絶対にその時のことを思い出させないようにしないと。
だが、今まさにクスナは思い出そうとしている。
――思い出すな!忘れたままでいろ!
ミフルは祈るような気持ちだった。
人間の姿であれば邪眼を掛けてまた忘れさせることもできるだろうが、今は環境維持ロボだ。魔法は使えない。
――思い出すな思い出すな!
ミフルは手を合わせ、本当に祈っていた。
それが功を奏したのだろうか。
クスナはミンの手から目線を外した。
「……何でしたっけ?」
これも最高位のなぜる技だろうか、とミフルは安堵する。
ミンが再度、邪眼をかけたとかそういうわけではない。
今、周りにはちらほら人がいるし、そんな状況で邪眼なんかかけられるわけがない。
人知れず、ミフルの祈りが何らかの効果があったようだ。
「コーヒー売りの女性と仲良さそうだったじゃないですか?」
「あぁ、親友の妹なんですよ。

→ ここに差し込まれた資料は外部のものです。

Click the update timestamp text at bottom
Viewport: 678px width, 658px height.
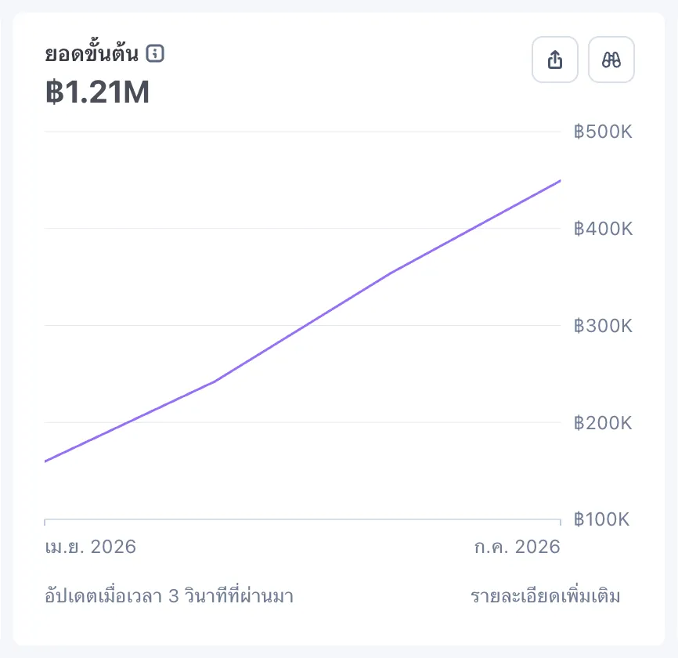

寒い国から来たから心配もあって……」
「そうなんですか?」
ミンはまるで、探るかのようにクスナを見ていた。
その間も、ミフルはクスナが思い出さないように祈っていた。
「えぇ、雪に覆われた故郷と砂に覆われたこの地とでは、まるで異世界のようですからね」
「そうでしたか」
ようやく、ミンは納得したように頷いた。